By the time we finally arrived at Vineria, our local watering hole, to kick off our Thanksgiving dinner, we were all a little frantic, slightly tired, and definitely hungry. Slowly the 44 guests trickled in. With a variety of accents you could hear “Happy Thanksgiving” being echoed throughout the bar. Dishes were placed, seats were found, and wine was poured.
All of the classics were magically there, cranberry sauce, mashed potatoes, sweet potatoes, green bean casserole, biscuits, gravy, and of course pumpkin pie. There were other dishes with slight variations of the classics, but somehow the dishes blended together into Thanksgiving harmony. We ate, we drank, and we chatted. As the first serving came to an end and we started on our second, our host Matt stood up and started the chain of “what are you thankful for”.

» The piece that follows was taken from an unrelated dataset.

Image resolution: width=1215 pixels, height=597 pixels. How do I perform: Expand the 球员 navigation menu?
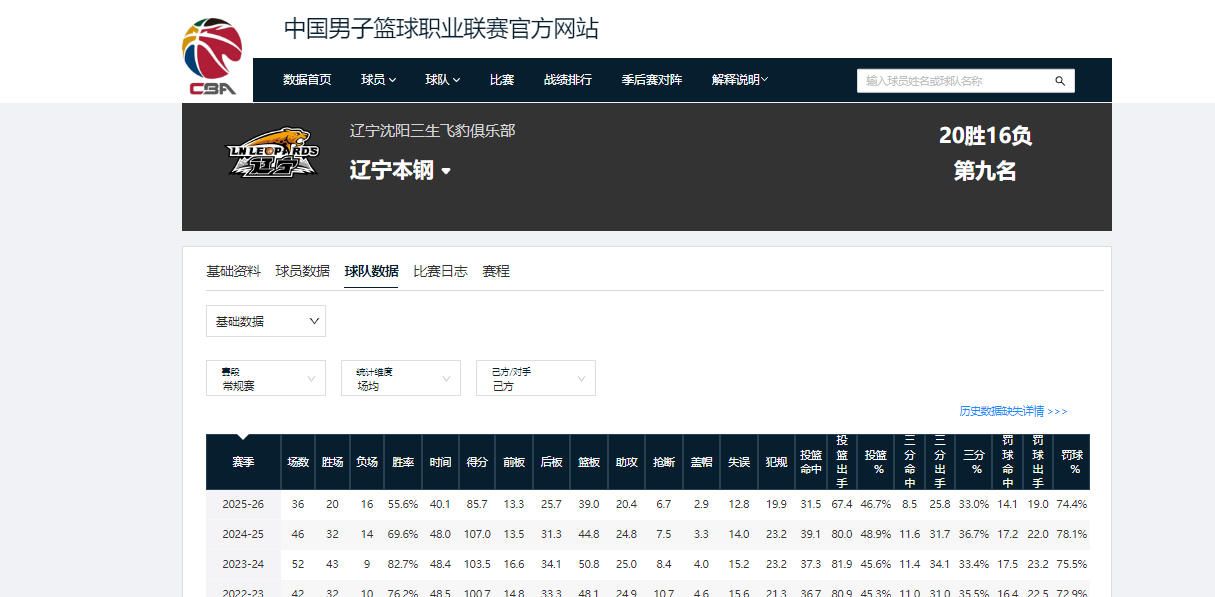point(378,80)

One by one, we stood and we shared. Here we were from America, Austria, Korea, Canada, Kenya, Germany, Belgium, India, Finland, Denmark, Georgia, Taiwan, and Italy. No matter how different we were or whether we were celebrating Thanksgiving for the 1st time or the 29th, we shared. The common thread of gratitude bound us together.
It was at this moment that I forgot about that the hassle of cooking, of hunting for products, of translation and equipment issues. It was at this moment that I realized a true thanksgiving is never that complicated. It is full of gratitude.